Record set
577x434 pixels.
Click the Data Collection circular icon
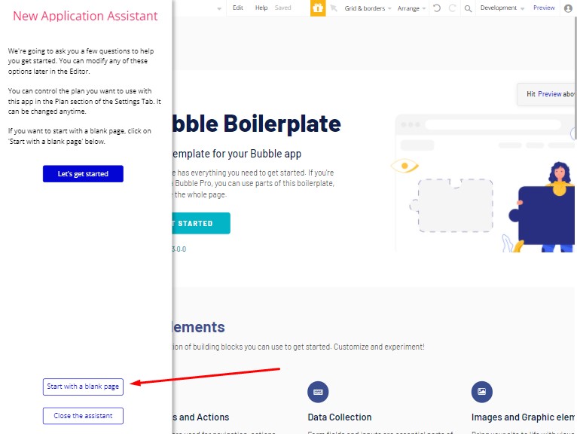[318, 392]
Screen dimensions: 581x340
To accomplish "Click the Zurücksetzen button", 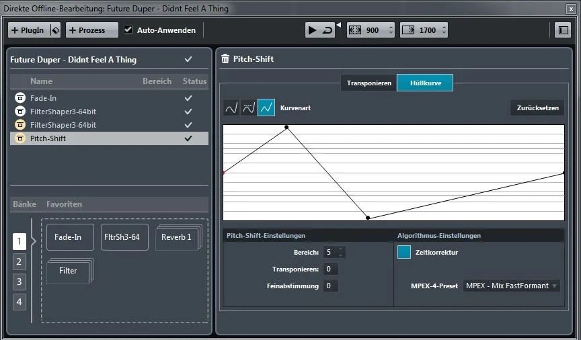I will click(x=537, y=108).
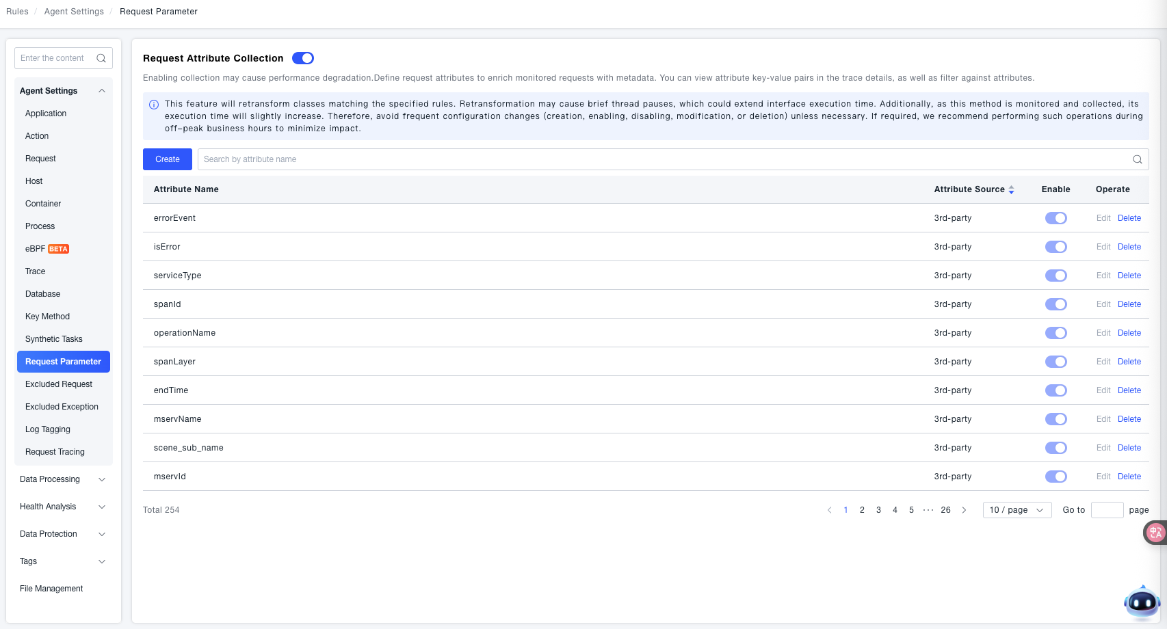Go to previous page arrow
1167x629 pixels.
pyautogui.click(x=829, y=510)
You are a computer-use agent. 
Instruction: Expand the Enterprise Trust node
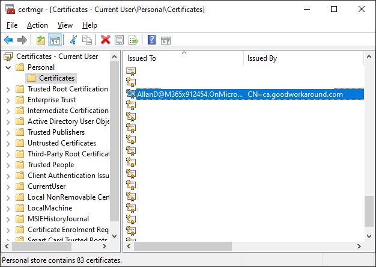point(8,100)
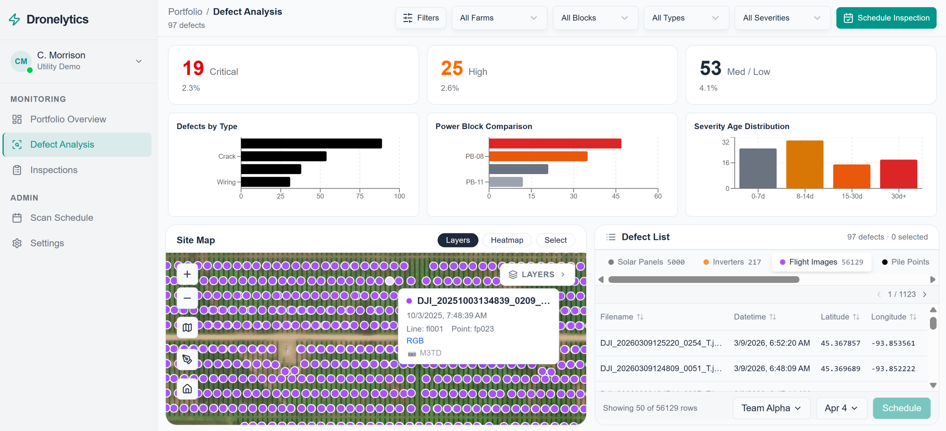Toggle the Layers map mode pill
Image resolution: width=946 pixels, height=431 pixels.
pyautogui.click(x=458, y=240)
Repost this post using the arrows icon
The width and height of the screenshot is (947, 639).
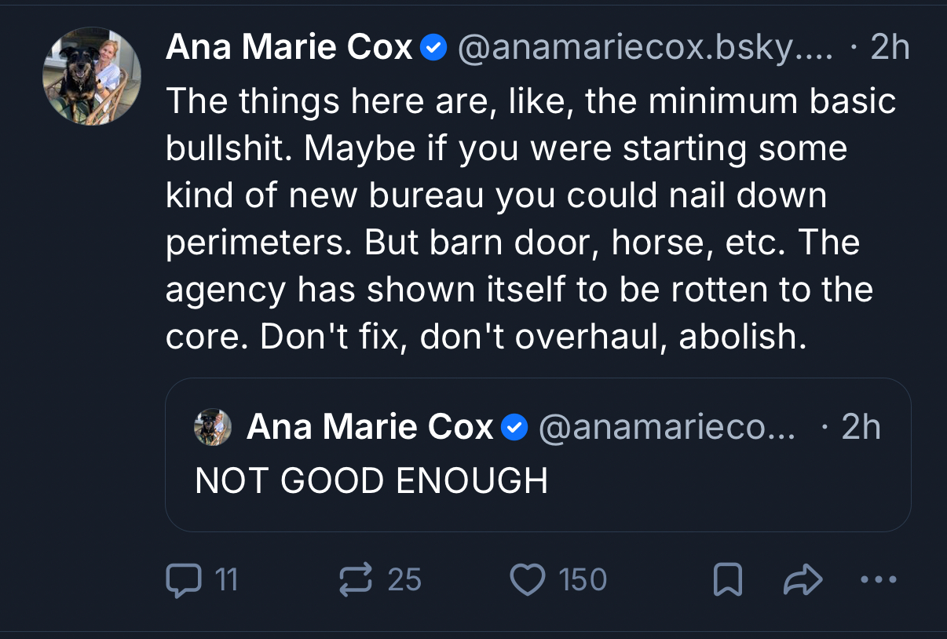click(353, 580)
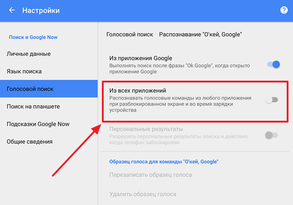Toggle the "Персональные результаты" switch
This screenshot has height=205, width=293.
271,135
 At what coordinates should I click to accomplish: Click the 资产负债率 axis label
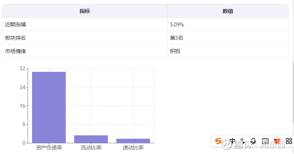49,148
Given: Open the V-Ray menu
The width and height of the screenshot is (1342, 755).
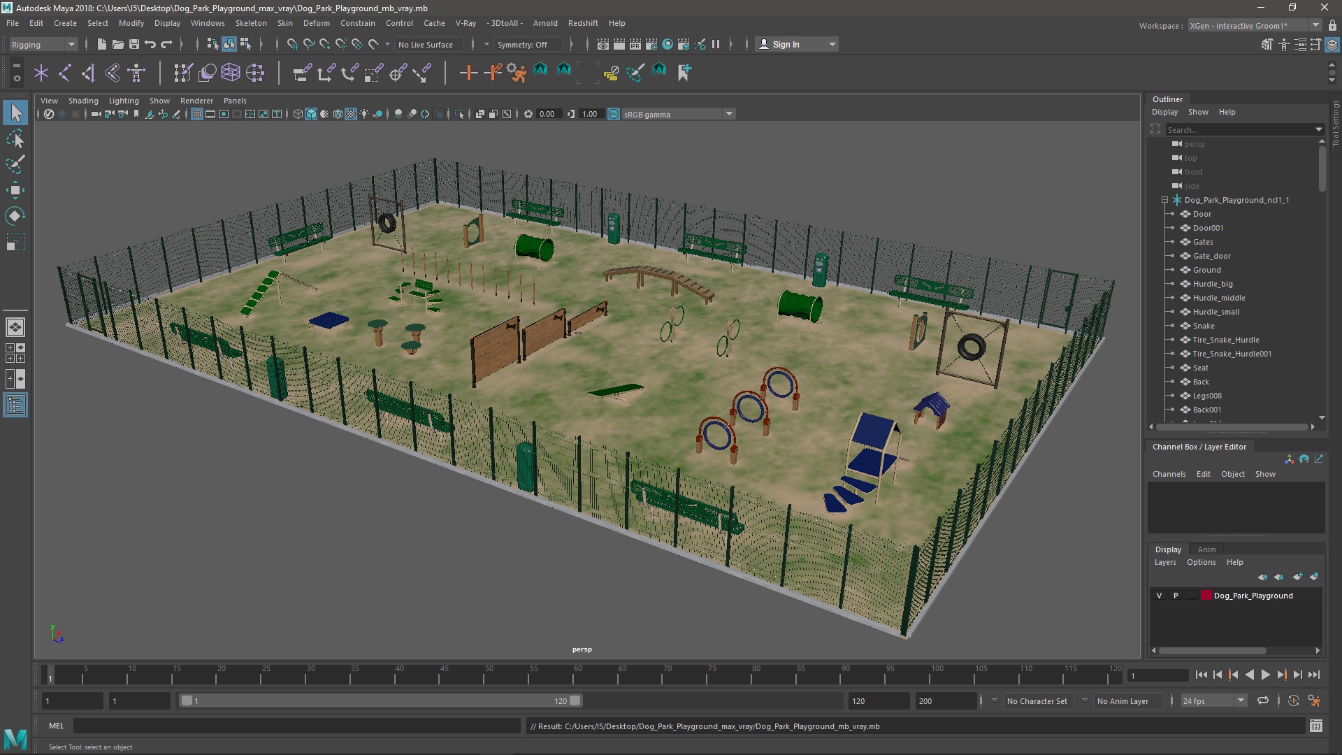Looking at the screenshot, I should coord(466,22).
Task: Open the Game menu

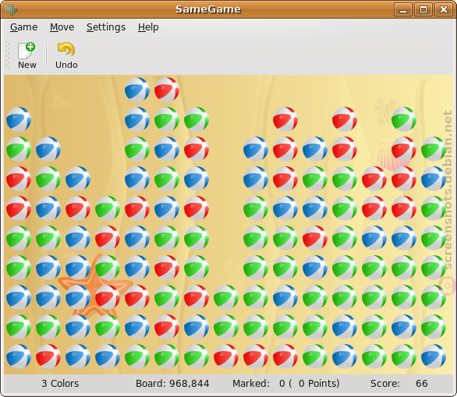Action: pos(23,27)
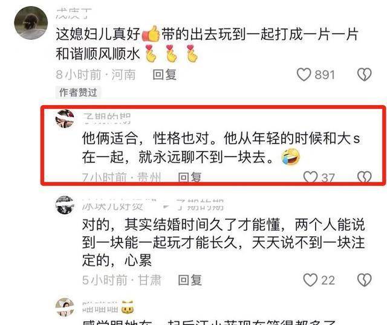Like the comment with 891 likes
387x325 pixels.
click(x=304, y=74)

The task
With the pictures omitted, write out exactly the lines from the one that contains "Instruction: Expand the Enterprise Trust node" through the final line of the material above, both ends included.

Response
Instruction: Expand the Enterprise Trust node
point(8,100)
Toggle the Layers map mode pill
Image resolution: width=946 pixels, height=431 pixels.
pyautogui.click(x=458, y=240)
Repost this post using the arrows icon
The width and height of the screenshot is (947, 639).
click(353, 580)
Toggle the "Персональные результаты" switch
This screenshot has height=205, width=293.
271,135
 At what coordinates should I click to accomplish: Click the 资产负债率 axis label
49,148
Given: Open the V-Ray menu
The width and height of the screenshot is (1342, 755).
Looking at the screenshot, I should coord(466,22).
Task: Open the Game menu

Action: pos(23,27)
Like the comment with 891 likes
387x325 pixels.
click(x=304, y=74)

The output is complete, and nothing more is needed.